Text extract:
— START —

Re: Multiple XML schema files for a common target namespace (PROV-ISSUE-608) from Luc Moreau on 2013-02-12 (public-prov-wg@w3.org from February 2013)

From: Luc Moreau <l.moreau@ecs.soton.ac.uk>
Date: Tue, 12 Feb 2013 22:14:55 +0000
To: Stephan Zednik <zednis@rpi.edu>
CC: public-prov-wg@w3.org
Message-ID: <EMEW3|888d5531cbf243a35049d0958439b2abp1BMF508l.moreau|ecs.soton.ac.uk|511ABEDF>
Hi Stephan,

Thanks for the explanation on lax. Yes this seems reasonable.

In your new propose schema, the bundleElements element correspond to the 
bundle construct
in prov-n.  The difference is that bundleElements are allowed inside 
entity, whereas the prov-n
bundle construct is only allowed at the toplevel of a document.

One strong requirement of part of the WG membership was to avoid nesting 
of bundles.
With this, you have introduced nesting of bundles.
An entity containing a bundleElements occurring inside another 
bundleElements.

I think it's a significant departure from the dm.

Also, personally, I find it useful to be able to return bundles, as a 
response to a provenance query.
With the proposed schema change, they would now be nested inside an 
entity.  Why this extra level of
nesting?

So given the above, I am not supportive of the change.

Luc

On 12/02/13 21:54, Stephan Zednik wrote:
>
> On Feb 12, 2013, at 2:09 PM, Luc Moreau <l.moreau@ecs.soton.ac.uk 
> <mailto:l.moreau@ecs.soton.ac.uk>> wrote:
>
>> Hi Stephan,
>>
>> Response interleaved.
>>
>> On 12/02/13 20:57, Stephan Zednik wrote:
>>> A summary of the possible changes based on this discussion.  I am in 
>>> favor of all three listed changes.
>>>
>>> 1) rename prov:abstractElement to prov:internalElement (or similar) 
>>> to make it clear we do not expect non-PROV extensions to use this 
>>> element.
>>
>> It's good.
>>> 2) add processContents="lax" on all xs:any elements.
>> What was the problem with the current definition, what does this 
>> allow us to do?
>
> If a non-PROV namespace does not have a corresponding schema then the 
> document will fail to validate.
>
> processContents 	Optional. Specifies how the XML processor should 
> handle validation against the elements specified by this any element. 
> Can be set to one of the following:
>
>   * strict - the XML processor must obtain the schema for the required
>     namespaces and validate the elements (this is default)
>   * lax - same as strict but; if the schema cannot be obtained, no
>     errors will occur
>   * skip - The XML processor does not attempt to validate any elements
>     from the specified namespaces
>
>
>
> This loosens our validation requirements for non-PROV elements.

— END —

Given information:
— START —

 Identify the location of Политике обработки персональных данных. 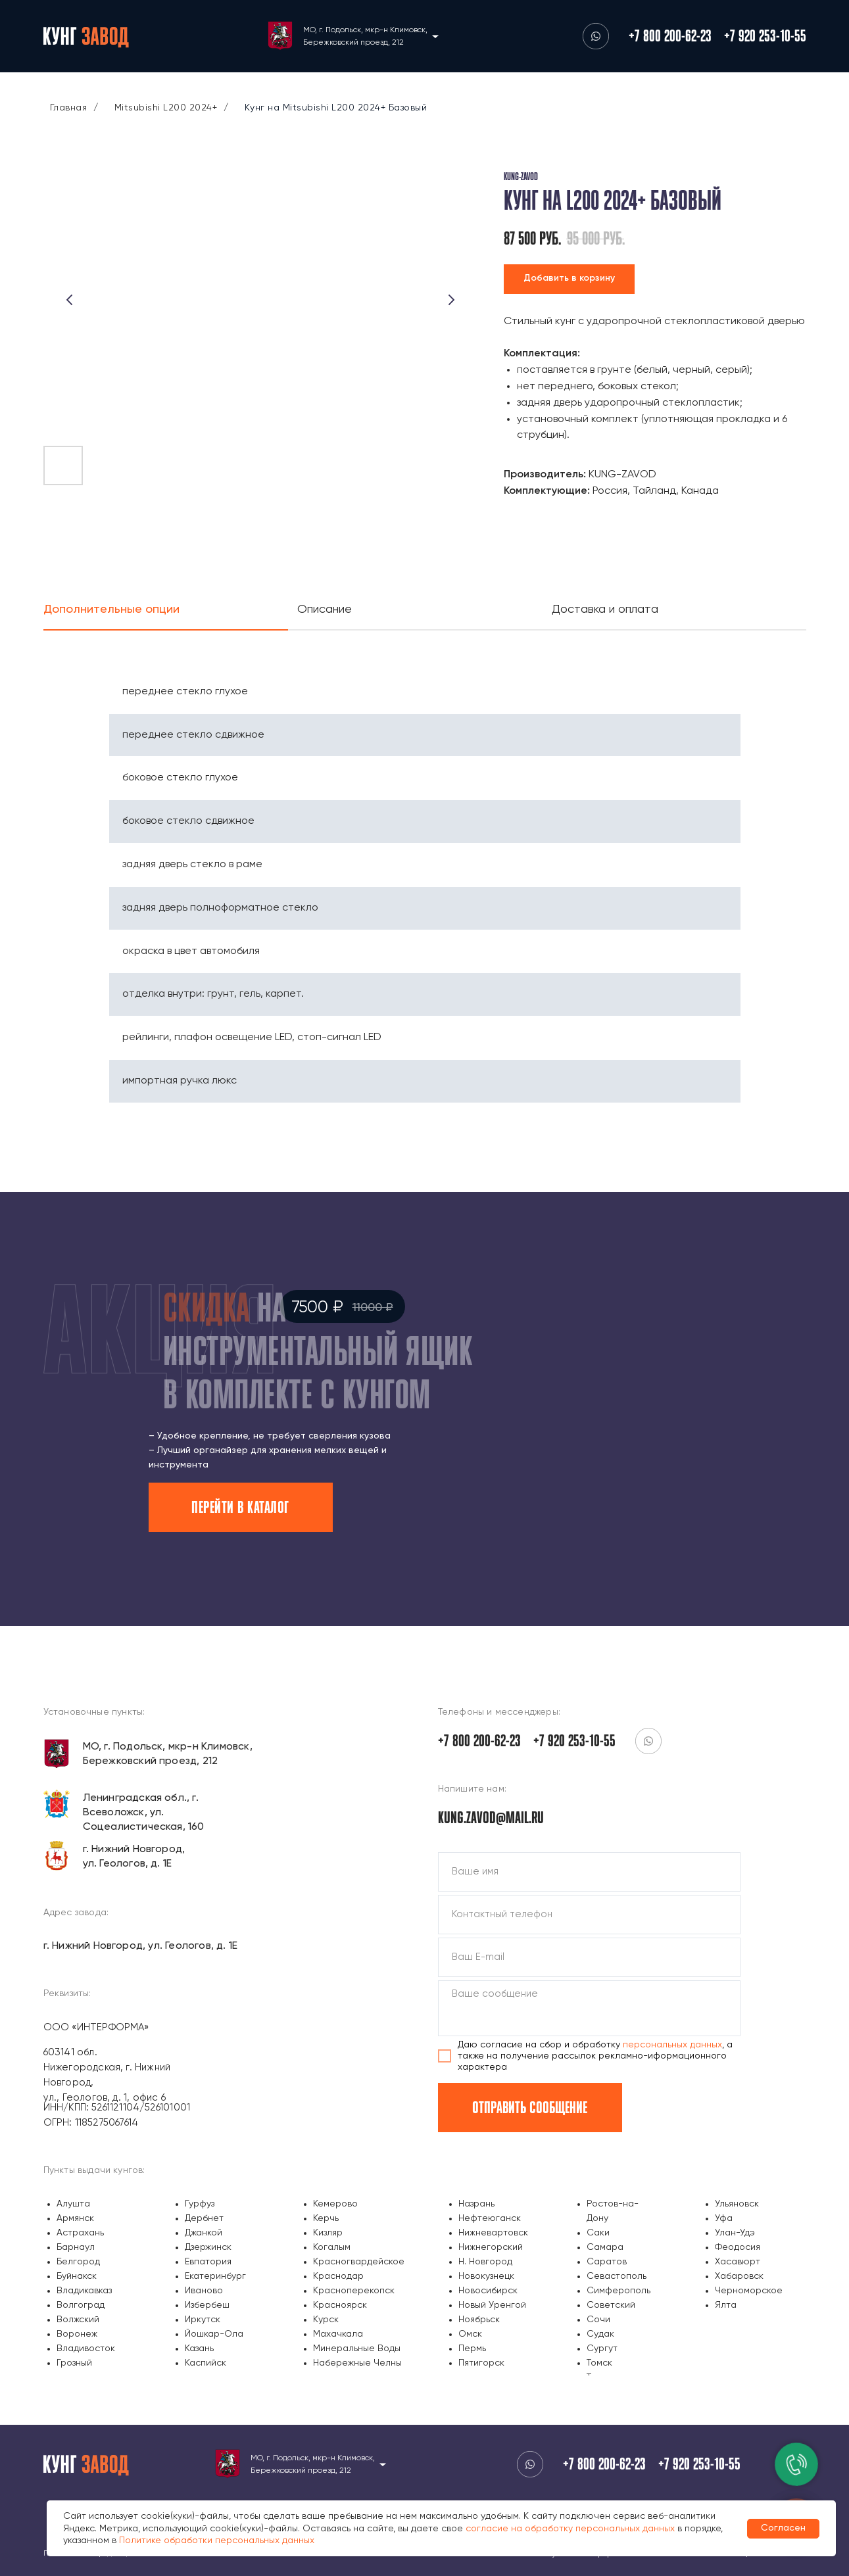
(216, 2540).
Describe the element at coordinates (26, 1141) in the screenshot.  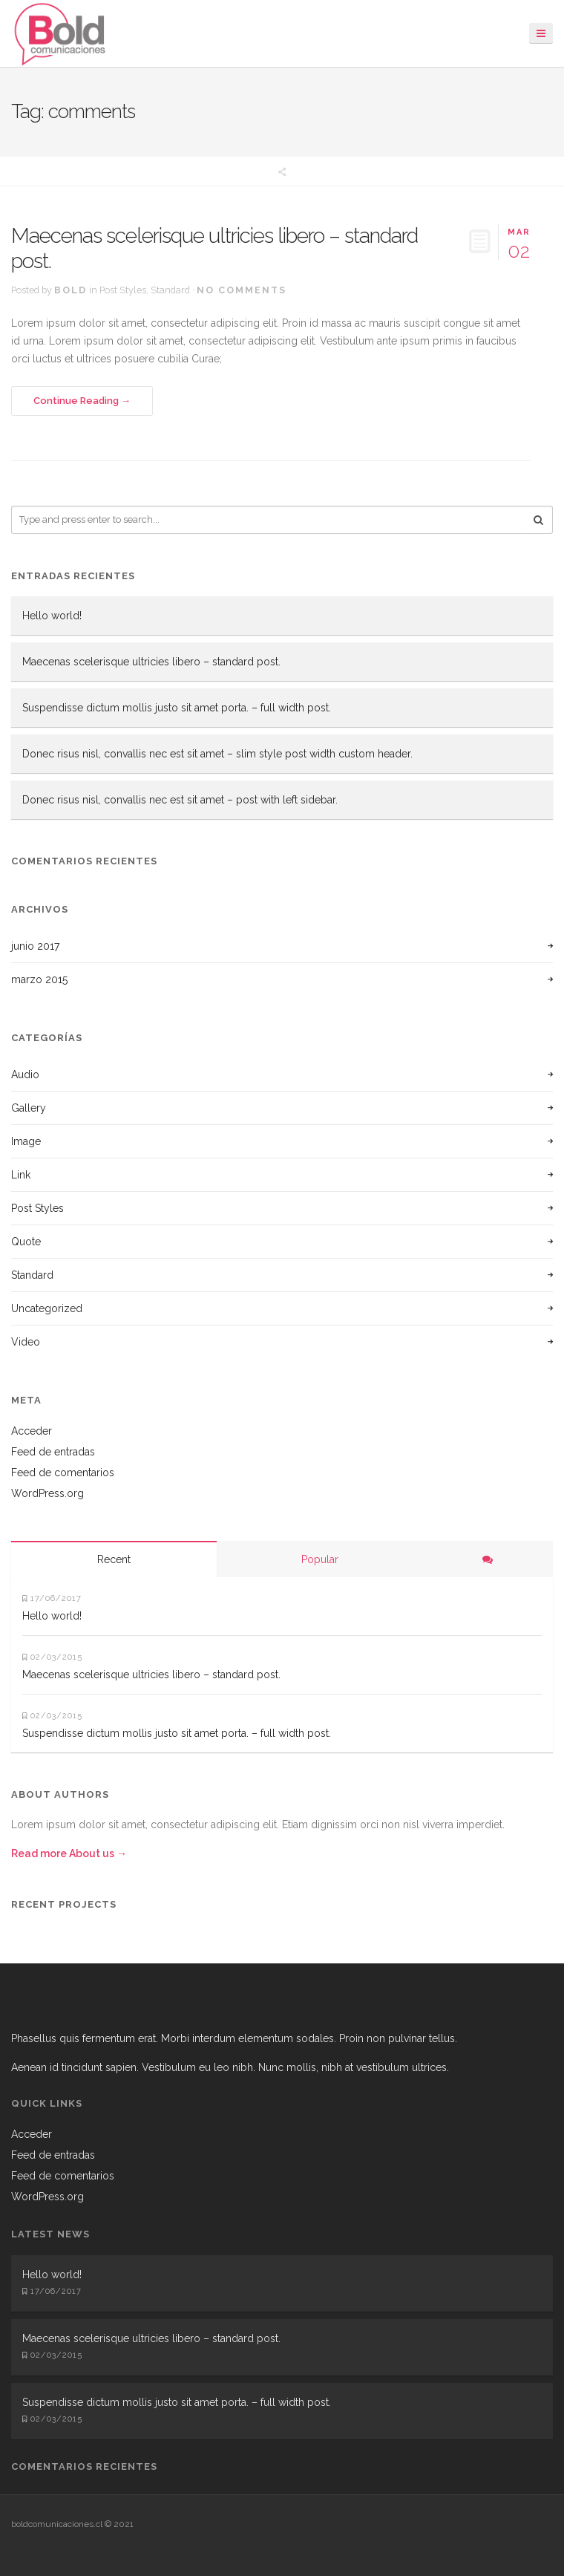
I see `Image` at that location.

— END —

What this exercise asks:
1. According to the email, where is the prov-n bundle construct allowed?
2. Output the part of the email starting with "Re: Multiple XML" and going on through "this seems reasonable.".
3. Summarize the email in two sentences.

Solutions to the problems:
1. Only at the top level of a document.

2.
Re: Multiple XML schema files for a common target namespace (PROV-ISSUE-608) from Luc Moreau on 2013-02-12 (public-prov-wg@w3.org from February 2013)

From: Luc Moreau <l.moreau@ecs.soton.ac.uk>
Date: Tue, 12 Feb 2013 22:14:55 +0000
To: Stephan Zednik <zednis@rpi.edu>
CC: public-prov-wg@w3.org
Message-ID: <EMEW3|888d5531cbf243a35049d0958439b2abp1BMF508l.moreau|ecs.soton.ac.uk|511ABEDF>
Hi Stephan,

Thanks for the explanation on lax. Yes this seems reasonable.

3. Luc Moreau argues that the proposed schema allows bundleElements inside an entity, which introduces nesting of bundles that part of the WG membership strongly wanted to avoid and which he sees as a significant departure from the dm. He also finds it useful to return bundles as a response to a provenance query, so he is not supportive of the change.